Task to carry out
In the text on waste and the circular economy, what target have Air France and KLM set for residual waste by 2030?
[start Quoted passage]
In detail


Waste and circular economy

Our business produces a variety of waste: from the sheet of paper used in an office, to aircraft engine parts, staff uniforms and the cups our passengers use onboard. We aim to minimize waste and to recycle and reprocess whenever possible throughout the supply chain.

Air France has set itself a target of recycling or processing for energy recovery 100% of non-hazardous waste and 60% of hazardous waste by 2020. KLM has already achieved its 2020 objective of reprocessing or recycling 100% of non-hazardous waste.

Both Air France and KLM have set a target of 50% reduction in residual waste (non-recycled waste from the cabin and ground activities) by 2030 compared to 2011. In 2019, the Group reduced non-recycled waste by 31% compared to the 2011 level (see the environmental indicators tables, Universal Registration Document, section 4.3.6).

As a transport provider, we can be a catalyst in the value chain by procuring more sustainable and circularly produced goods. Everyone can recycle, produce less waste and adopt good practices. At the heart of this commitment are the “Four Rs” of the circular economy: Rethink, Reduce, Reuse and Recycle. Our ambition is to take sustainability into consideration at every phase of the lifecycle of our various products and services. This begins with design, and goes on to cover every other process along the way.
[end Quoted passage]
[start Listing]
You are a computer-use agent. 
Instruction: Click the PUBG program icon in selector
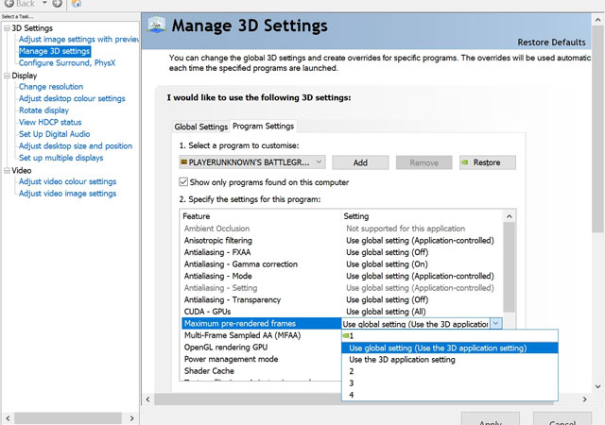pos(183,162)
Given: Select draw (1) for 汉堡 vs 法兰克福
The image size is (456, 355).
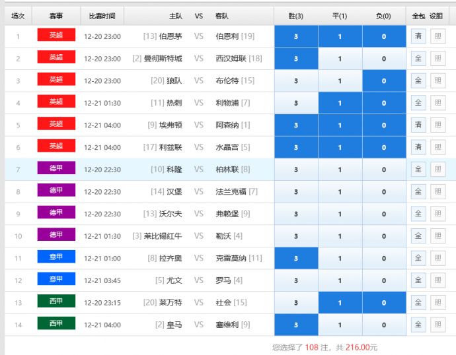Looking at the screenshot, I should 340,191.

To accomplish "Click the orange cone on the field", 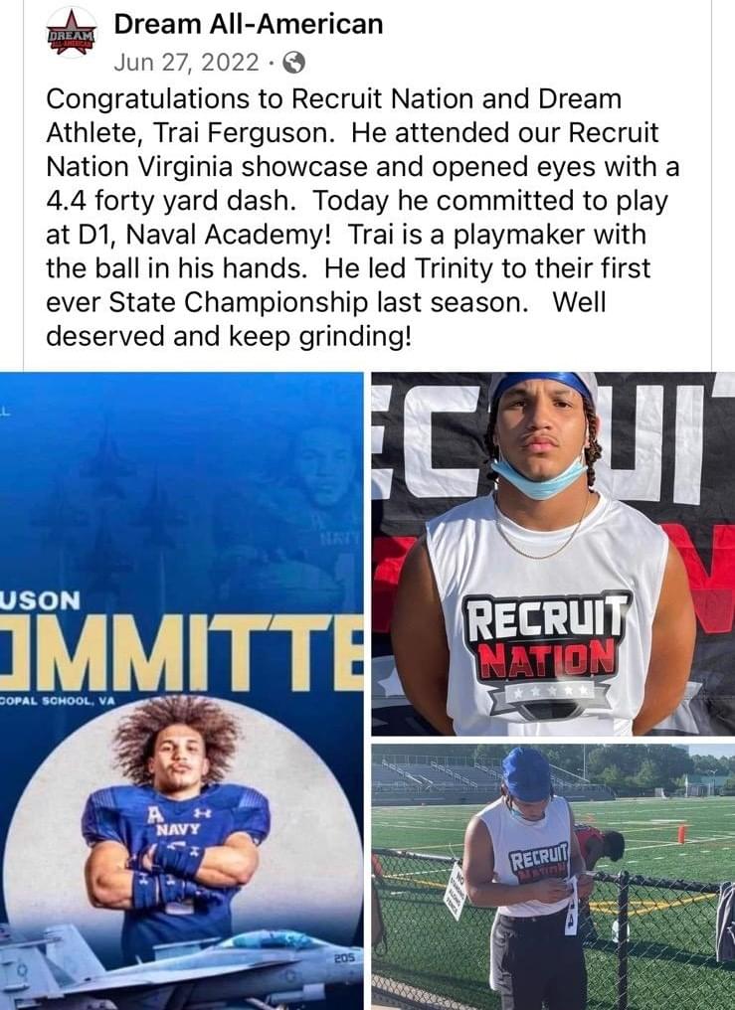I will (x=681, y=833).
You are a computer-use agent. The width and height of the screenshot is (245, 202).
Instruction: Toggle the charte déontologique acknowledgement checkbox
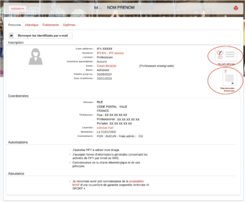point(70,163)
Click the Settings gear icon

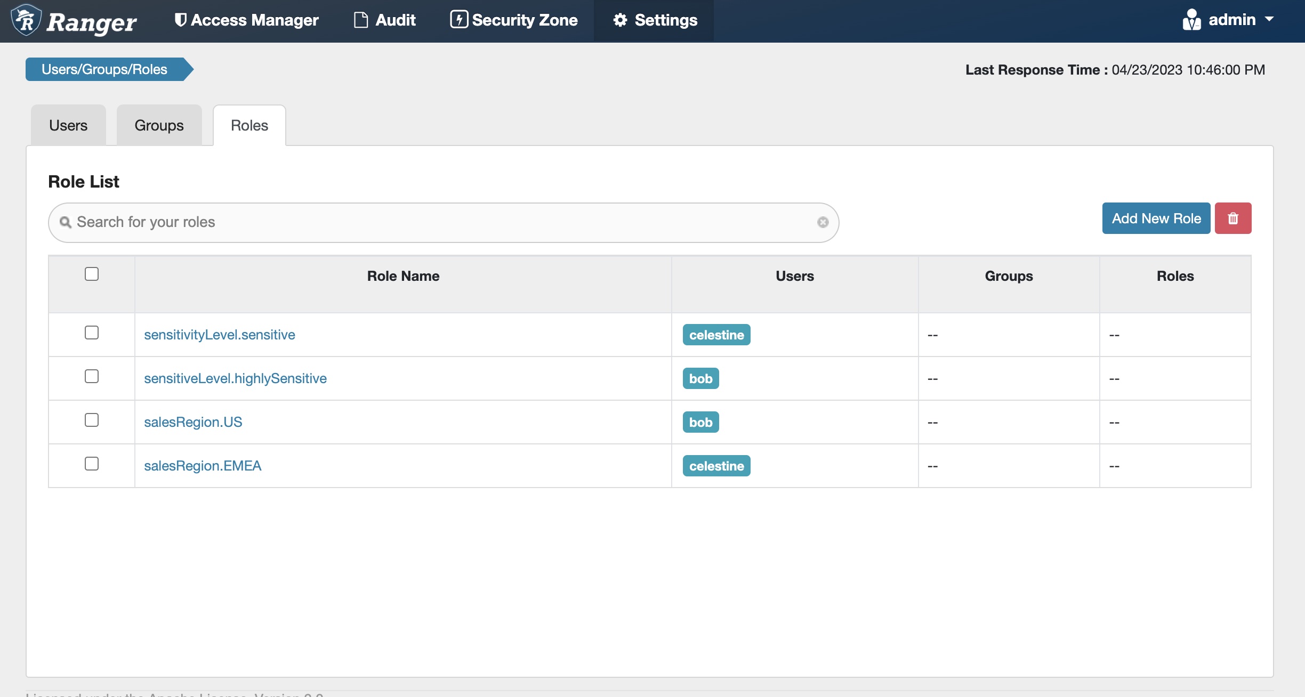click(x=620, y=20)
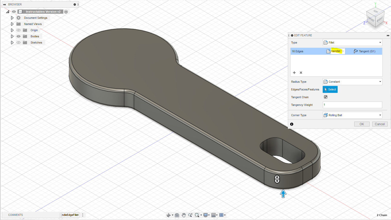Click the Zoom tool icon

coord(190,215)
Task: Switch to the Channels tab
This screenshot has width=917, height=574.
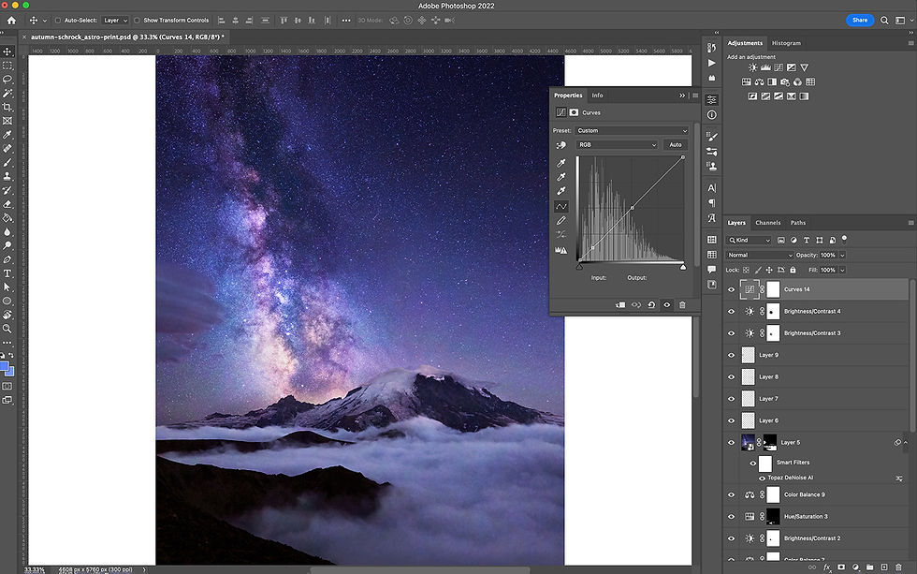Action: pyautogui.click(x=767, y=223)
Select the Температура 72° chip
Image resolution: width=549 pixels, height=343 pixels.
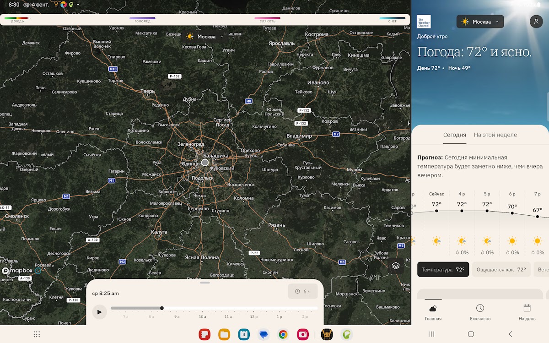(443, 270)
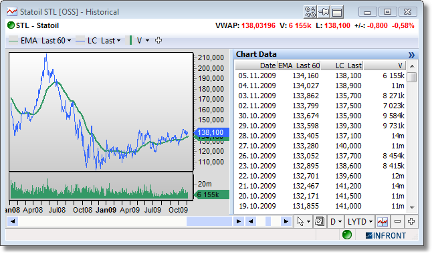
[end Listing]
The response
A 50% reduction in residual waste compared to 2011.